I just eat a whole meat... including a protein, Carb, and fat source


----------



## danzik17 (Feb 14, 2008)

Same here.  I usually shower while I have some stuff cooking, but if I wake up really hungry I'll eat my apple before I jump in just to calm down my stomach.


----------



## soxmuscle (Feb 14, 2008)

If I'm going to the gym early in the morning, starchy carbs fill me up too much.  A banana/scoop of whey is a great option pre-workout, but unless you're bulking, why are you having the shake and then making another meal a half hour later?  Why not just have a bigger morning breakfast?


----------



## soxmuscle (Feb 14, 2008)

I love fruit...


----------



## soxmuscle (Feb 14, 2008)

cocktail


----------



## dontsurfonmytur (Feb 15, 2008)

soxmuscle said:


> If I'm going to the gym early in the morning, starchy carbs fill me up too much.  A banana/scoop of whey is a great option pre-workout, but unless you're bulking, why are you having the shake and then making another meal a half hour later?  Why not just have a bigger morning breakfast?



honestly, what i eat right now is like all i can stuff myself. Breakfast that is.


----------



## Namo (Feb 15, 2008)

sensamilia said:


> banana like all fruit is pretty much useless. Replace it with a starchy carb like oats.



Oats are a starchy carb?   Fruits are useless?  I must of missed that one


----------



## sensamilia (Feb 15, 2008)

yes oats are a startch. dumbass..


----------



## Namo (Feb 15, 2008)

oh, they are a startch, I thought you meant starch...  Ha I am a dumbass

Douchebag


----------



## Hoglander (Feb 15, 2008)

God People!!! You are all so rude. Try to be helpful for once!! The question is..... 



dontsurfonmytur said:


> My question is the banana and whey is good right to get somethign quick into my body.




Try olive oil on the banana instead of whey.

Was that so hard!!!???


----------



## Biggly (Feb 18, 2008)

Fruit first thing in the morning is fine, though I'd be tempted to go for the nana after the workout, with oatmeal before it. 

As for an apple to calm a hungry tummy, not so good. Fructose does almost nothing for hunger; I can eat 4 apples in a row and still feel hungry.

Hoglander, he specifically asked if it would get into his system quickly, while the olive oil would slow digestion. Judging from the extra eaten just 40 mins later I'm presuming he means the protein specifically.

In short, yep, a nana and whey is fine, as it's a fast carb with a fast protein and exactly what you need when trying to regain nitrogen balance after waking, with a more substantial meal shortly after.




B.


----------



## danzik17 (Feb 18, 2008)

Biggly said:


> As for an apple to calm a hungry tummy, not so good. Fructose does almost nothing for hunger; I can eat 4 apples in a row and still feel hungry.

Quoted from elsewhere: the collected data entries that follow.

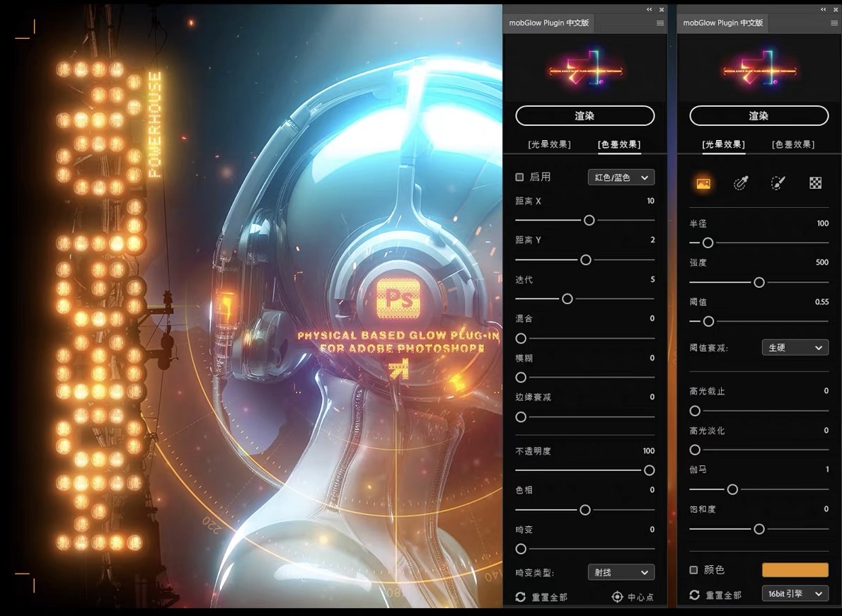Collapse the right panel with double-arrow toggle
The width and height of the screenshot is (842, 616).
(822, 9)
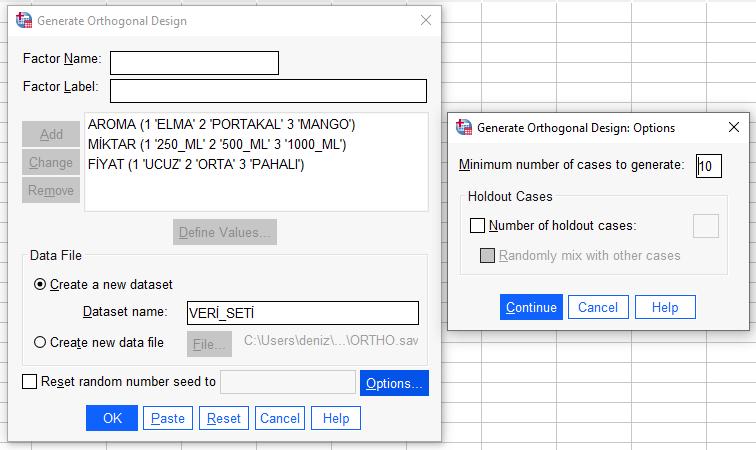Open Help from the Options dialog
The height and width of the screenshot is (450, 756).
[665, 307]
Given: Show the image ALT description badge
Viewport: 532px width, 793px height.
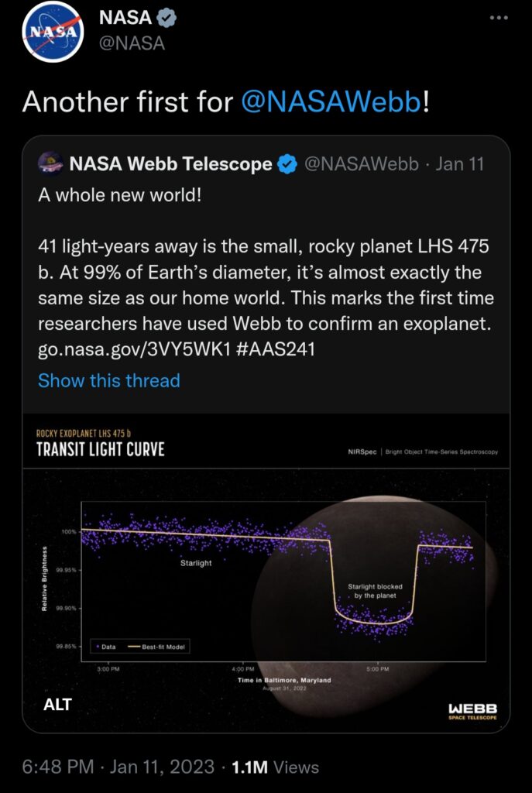Looking at the screenshot, I should click(x=57, y=705).
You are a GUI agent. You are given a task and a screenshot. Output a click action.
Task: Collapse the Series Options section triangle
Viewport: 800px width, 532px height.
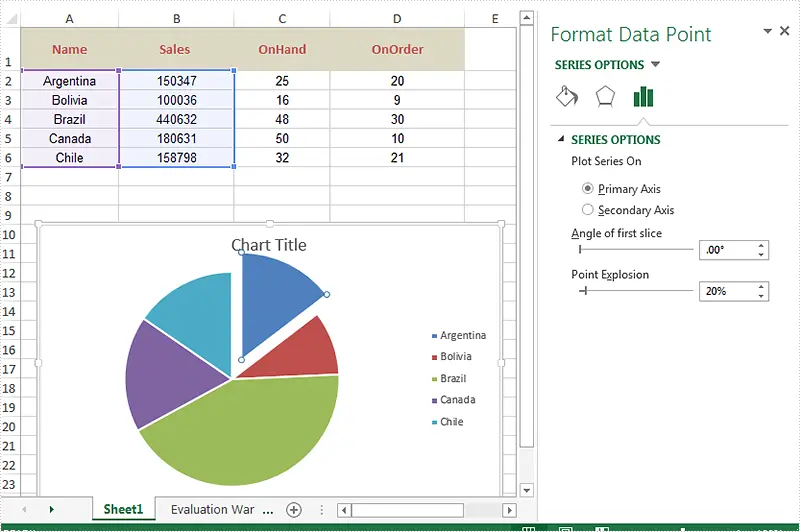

The apple is just part of my breakfast, not the whole thing.  All it has to do is hold me over for 10 minutes while I'm in the shower


----------



## tucker01 (Feb 18, 2008)

Biggly said:


> As for an apple to calm a hungry tummy, not so good. Fructose does almost nothing for hunger; I can eat 4 apples in a row and still feel hungry.



Actually fructose is what is used to restore Liver Glycogen, and it is believed that when liver glycogen levels are low, hunger pangs start, so using a fruit to refill liver glycogen would reduce hunger pangs.


----------



## Big Smoothy (Feb 18, 2008)

sensamilia said:


> banana like all fruit is pretty much useless. Replace it with a starchy carb like oats.



Bananas are good for raising HDL cholesterol and lowering LDL cholesterol and adding Potassium to the Potassisum : Sodium ratio.


----------



## Biggly (Feb 18, 2008)

> Actually fructose is what is used to restore Liver Glycogen, and it is believed that when liver glycogen levels are low, hunger pangs start, so using a fruit to refill liver glycogen would reduce hunger pangs.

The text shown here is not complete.